Date of Settlement: March 10.
Court and Case No.: C.P. Philadelphia No. 120803464
Judge: Jacqueline F. Allen.
Type of Action: Civil rights, unlawful arrest.
Injuries: Soft tissue injuries.
Plaintiffs Counsel: Eric Rayz, Kalikhman & Rayz, Huntingdon Valley, Pa.
Defense Counsel: Amanda C. Shoffel, Deputy City Solicitor, Philadelphia.
Defense Expert: Dr. Joseph Bernstein, orthopedist, Philadelphia.
Comment: On Sept. 3, 2010, plaintiff Kimla Robinson, who was 47 at the time, was walking in the Overbrook section of Philadelphia when she saw a crowd of people and several police officers involved in a fight with Askia Sabur, according to the plaintiff’s settlement memorandum. The memo said that, “like others in the crowd,” Robinson took out her phone and began taking pictures of the altercation. When the altercation ended, Robinson closed her phone and began walking away, but she was then suddenly grabbed by two police officers, the memo said.
One officer allegedly held Robinson’s ponytail and slammed her against a police cruiser, and the other officer held Robinson’s arms behind her back and then pulled them over her head, the memo said. According to the memo, the police took Robinson’s phone, handcuffed her, searched her and pushed her into the back of the police vehicle. Robinson’s head was smashed into the door as she entered the vehicle, the memo said.
Robinson contended there was no justification for the officers’ actions, except that the police were trying to “thwart” people from taking pictures of the initial altercation. Robinson’s memo said the police would not answer her questions as to why she was being arrested.
Robinson was put in a holding cell, where she had to sit for several hours, the memo said. According to the memo, Robinson said she was in pain and requested emergency medical attention, but the police did not address her requests for at least 24 hours. Robinson was not prosecuted, and while her phone was returned to her upon release, it was too damaged to be repaired, the memo said.

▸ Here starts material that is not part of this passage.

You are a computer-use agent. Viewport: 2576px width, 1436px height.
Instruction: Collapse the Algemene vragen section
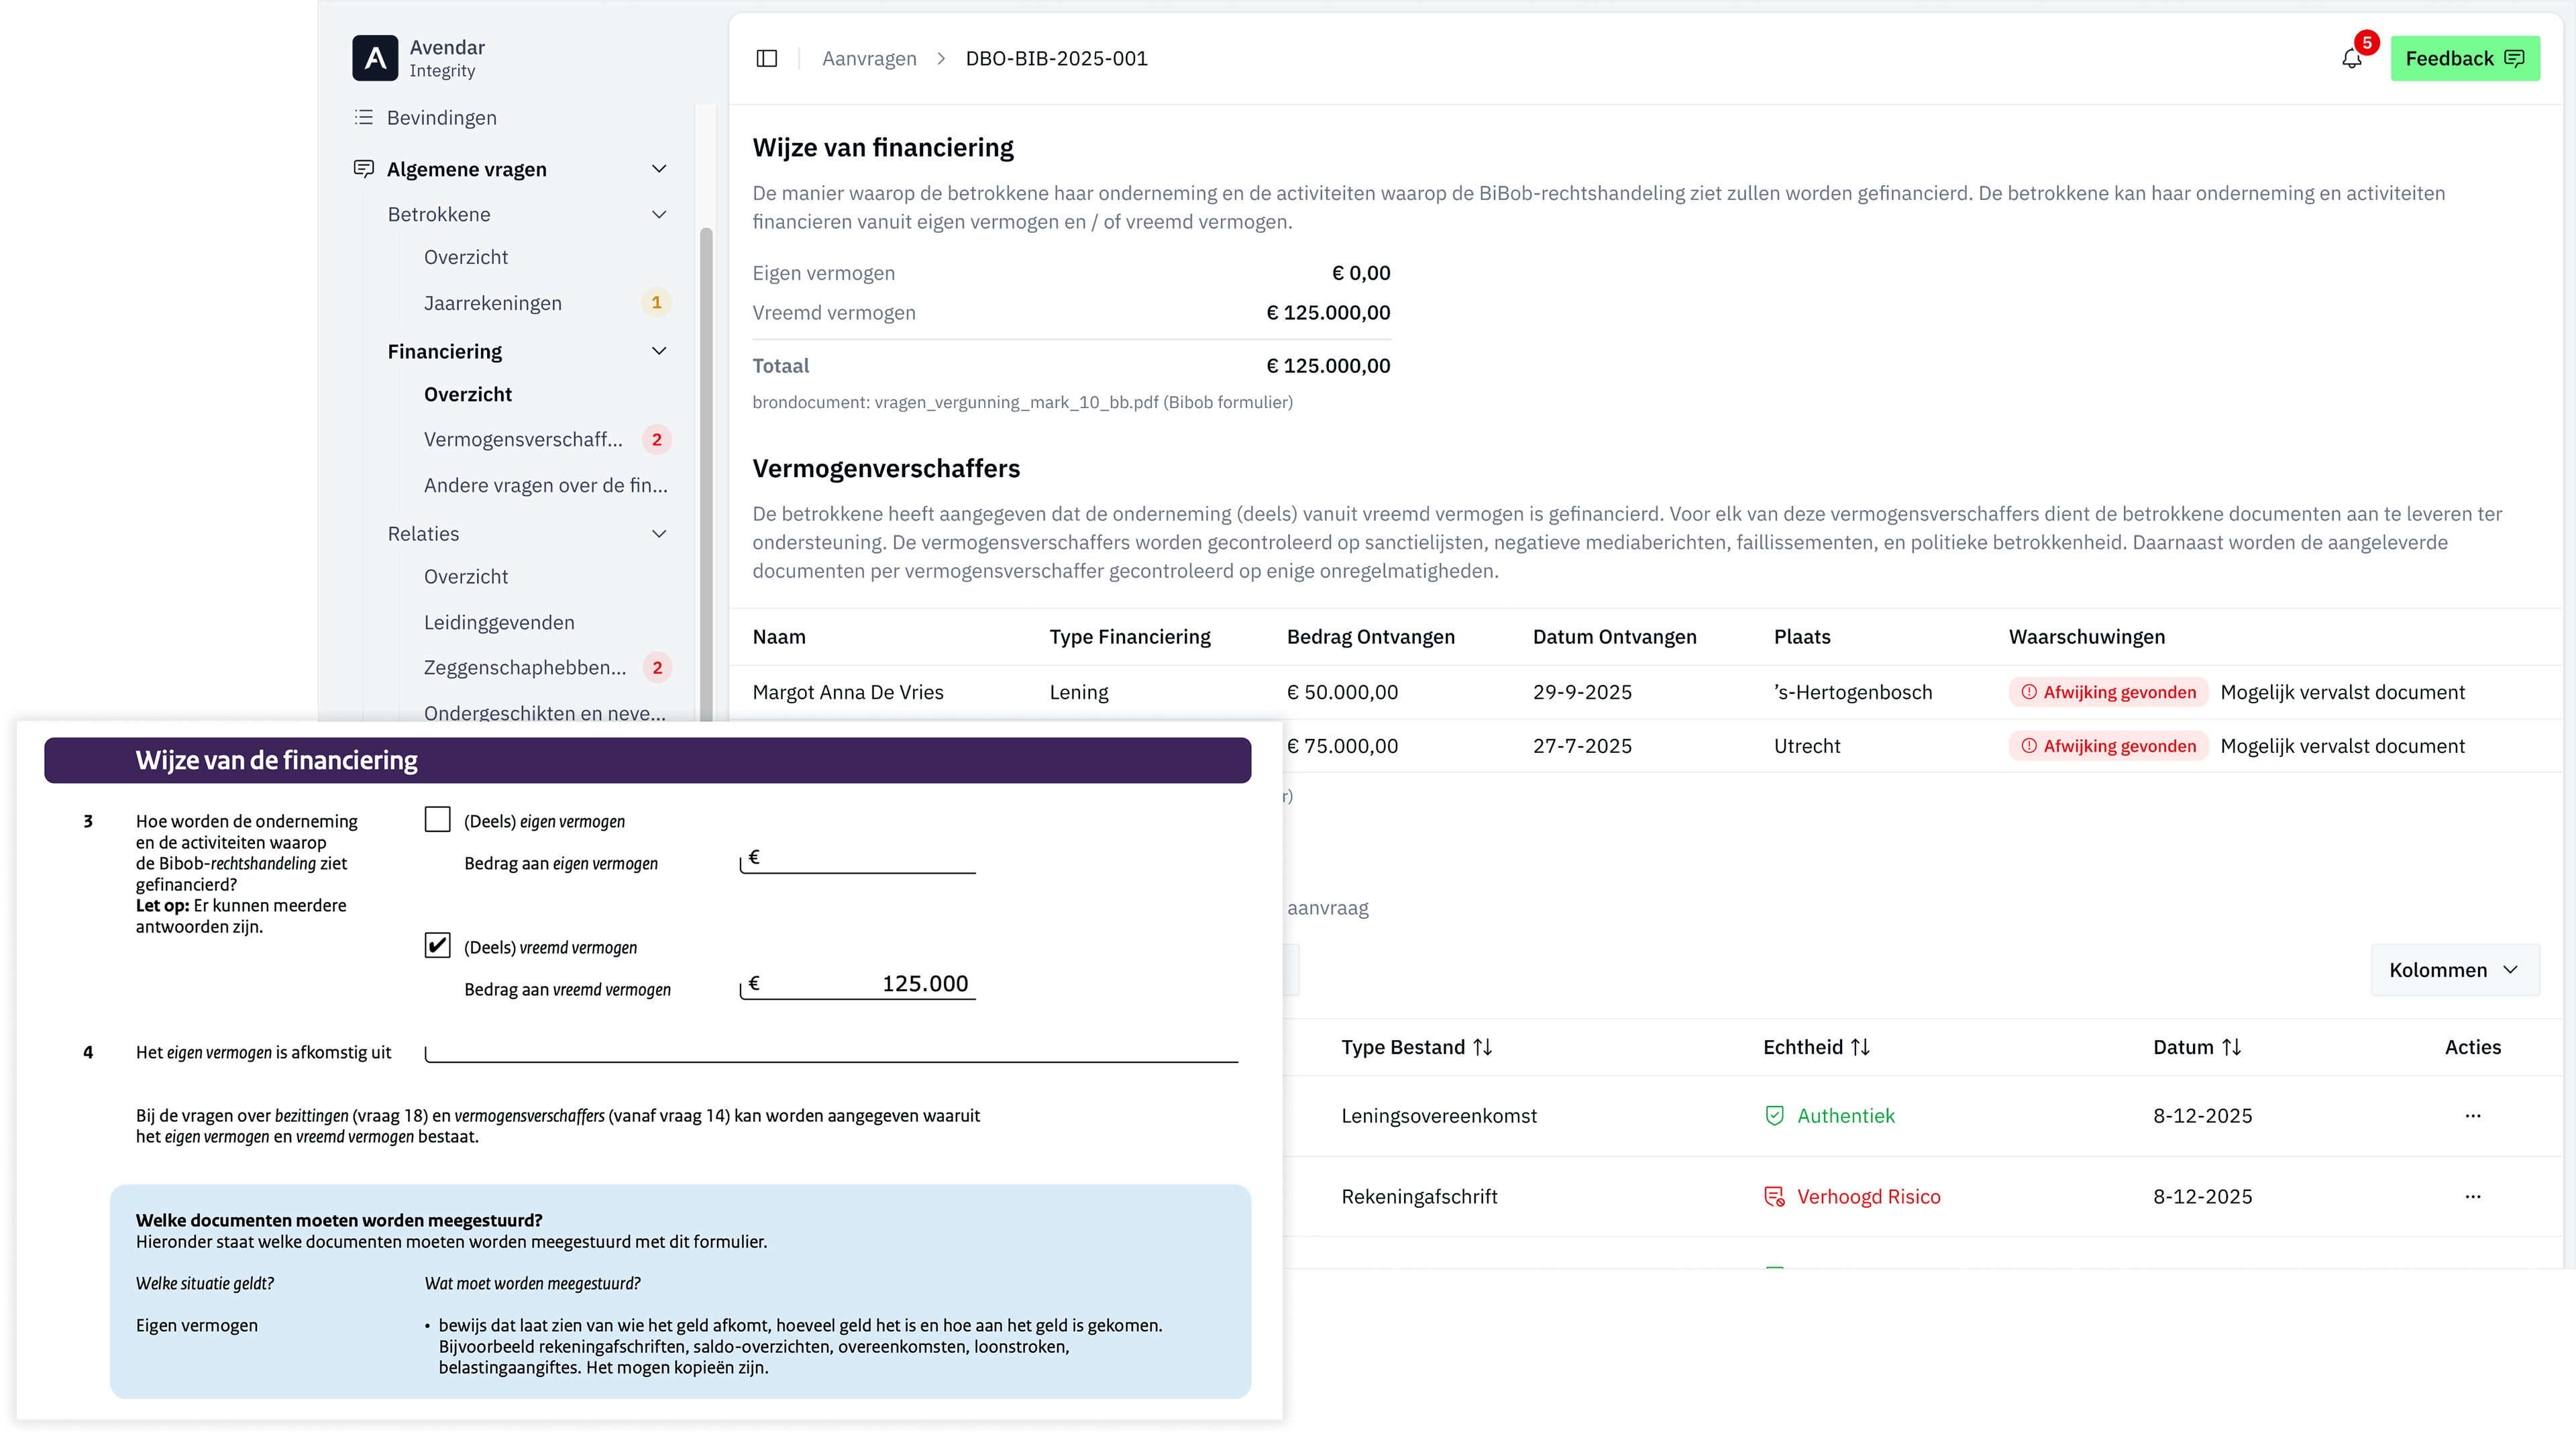pos(659,169)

Robinson sued Sabur, the city of Philadelphia and 25 police officers. She alleged excessive force, assault, false arrest, false imprisonment, wrongful confiscation and destruction of evidence. Sabur also sued the city of Philadelphia, and the cases were consolidated before Sabur’s settled separately.
In the defendant’s answer, the city denied all the allegations, and argued that any injuries were the result of Robinson’s misconduct, and that she assumed the risk of any injuries. The city also asserted a governmental immunity protection and law enforcement privilege, and said that any force was reasonable and necessary.
Robinson contended in her memo that the incident caused bruises, abrasions, headaches and soft tissue injuries to her shoulders and wrists. She contended that the shoulder injuries included a ruptured rotator cuff and exacerbation of a pre-existing condition. She also claimed to suffer from peripheral neuropathy and lower back pain, as well as an aggravation of a prior lumbar fusion surgery.
Robinson said the injuries led to difficulty sleeping and increased anxiety. Robinson also claimed a $15,587 lien.
According to the medical history Robinson gave the city’s independent medical examiner, she went to the emergency room the day after the incident, and also underwent sacral X-rays and an MRI of the left shoulder. The medical history also said she underwent a right shoulder surgery in 2010, a left shoulder surgery in 2012 and a second left shoulder surgery in 2013.
The city’s medical examiner reported that Robinson’s medical examination was normal, that she had prior pain and that her MRIs showed degenerative conditions. The city also argued in its answer that Robinson did not need future treatments, and that her activities were not restricted due to the event.